Research

URMC Supporting Global Health with Technology, Big Data

Jul. 8, 2015

Researchers at the University of Rochester Medical Center have commenced two projects to improve maternal and mental health in low- and middle-income countries by harnessing information technology and social media.

The first, led by Eric Caine, M.D., chair of the Department of Psychiatry, will train researchers from Vietnam, Cambodia, Laos, Myanmar, the Philippines, and Mongolia to use mobile technology and social media to discern when populations are under mental stress.
 
The second, led by Timothy Dye, Ph.D., professor of Obstetrics and Gynecology and director of biomedical informatics at the university’s Clinical and Translational Science Institute, and Deborah Ossip, Ph.D., professor of Public Health Sciences and Oncology, will train teams from Costa Rica, the Dominican Republic, Bolivia, and Honduras to use information and communication technologies to address in-country maternal health problems.
 
The projects are each supported by three-year $300,000 grants from the Global Health Research and Research Training eCapacity Initiative from the National Institutes of Health’s Fogarty International Center.
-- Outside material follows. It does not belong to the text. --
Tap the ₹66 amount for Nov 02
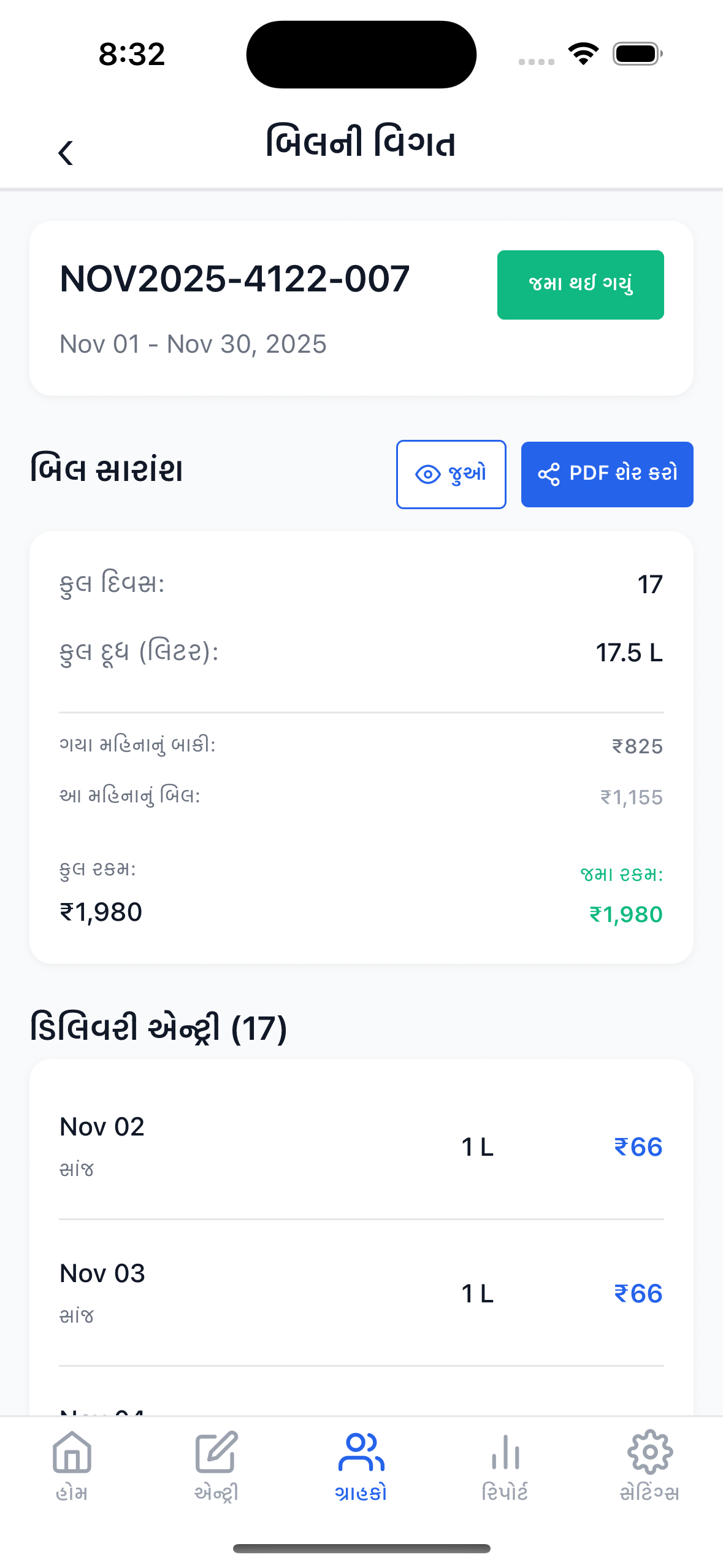This screenshot has width=723, height=1568. click(x=638, y=1147)
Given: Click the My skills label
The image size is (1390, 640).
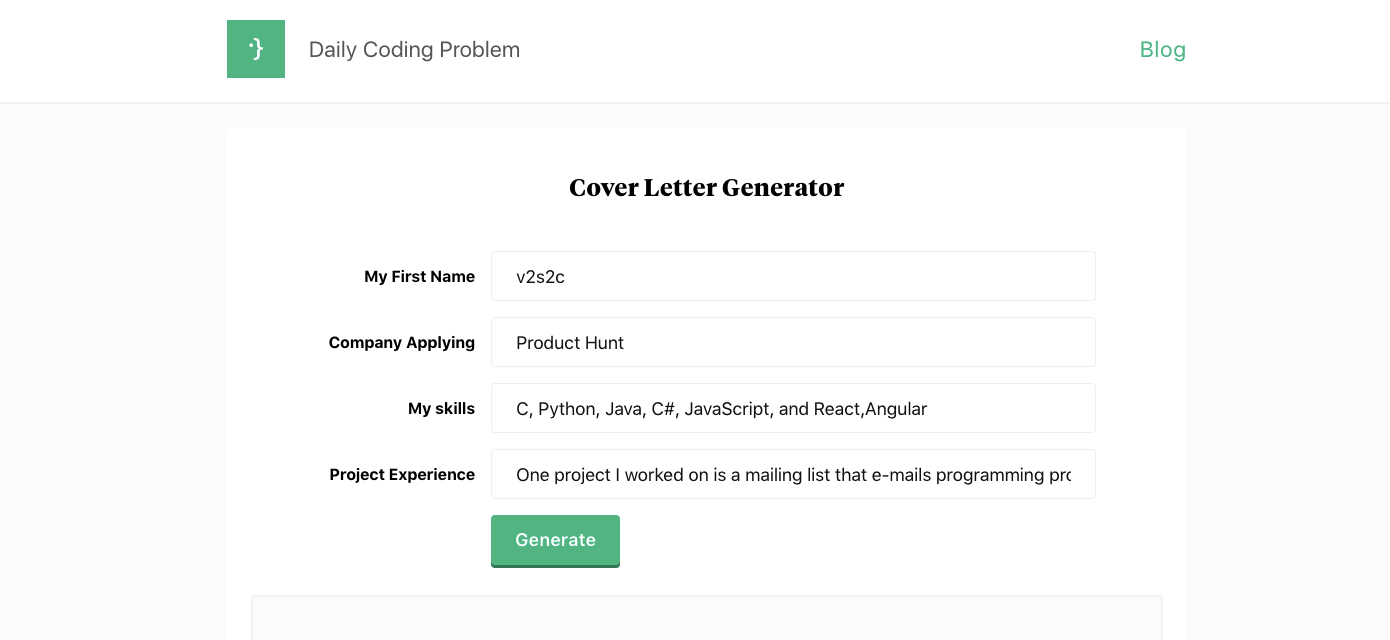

The grants were limited to physicians and scientists who had previously received grants from the Fogarty International Center, and URMC is one of only two institutions in the country to receive multiple grants.
 
“As we move in to the era of big data, we are very well positioned to be a leader in biomedical informatics and data science,” said Stephen Dewhurst, Ph.D., vice dean for research at URMC. “These two projects really build on the research strengths we already have in place.”
 
Caine’s group, which includes Vincent Silenzio, M.D., co-director of the Laboratory of Informatics and Network Computational Studies, will train four researchers annually at the University of Rochester Medical Center.
 
The training program will focus on the use of mobile technology and big data to improve mental health; one potential application would be a program that scours Twitter for certain keywords that signal a population is under more mental stress than usual. The first four trainees arrived in late June.
 
“Next year, they’ll come back with four more trainees, and we’ll pair them up,” said Caine. “This way, we can mentor the mentors in addition to training the new people.”
 
Dye and Ossip’s project, which is called MundoComm, will attempt to improve maternal health, which has stagnated in some Latin American countries in recent years. Their program will provide online and in-country training on the use of information communication technology to help improve the health of women in pregnancy. Community-based field teams will use this training to develop and field test maternal health projects, while receiving mentorship from the MundoComm team.
 
“If there’s a problem with breastfeeding in a particular community, then a team of people — a clinician, a data technician, and an outreach worker, for example — would come in and learn how to use information technology to tackle it,” said Dye.
 
Both projects leverage the partnerships and connections that the researchers had previously made in Asia and Latin America. Caine’s project builds on the Asia-Pacific International Research and Education Network, while MundoComm closely involves several of Dye and Ossip’s former trainees from Costa Rica and the Dominican Republic who once studied in Rochester and are now in faculty positions themselves.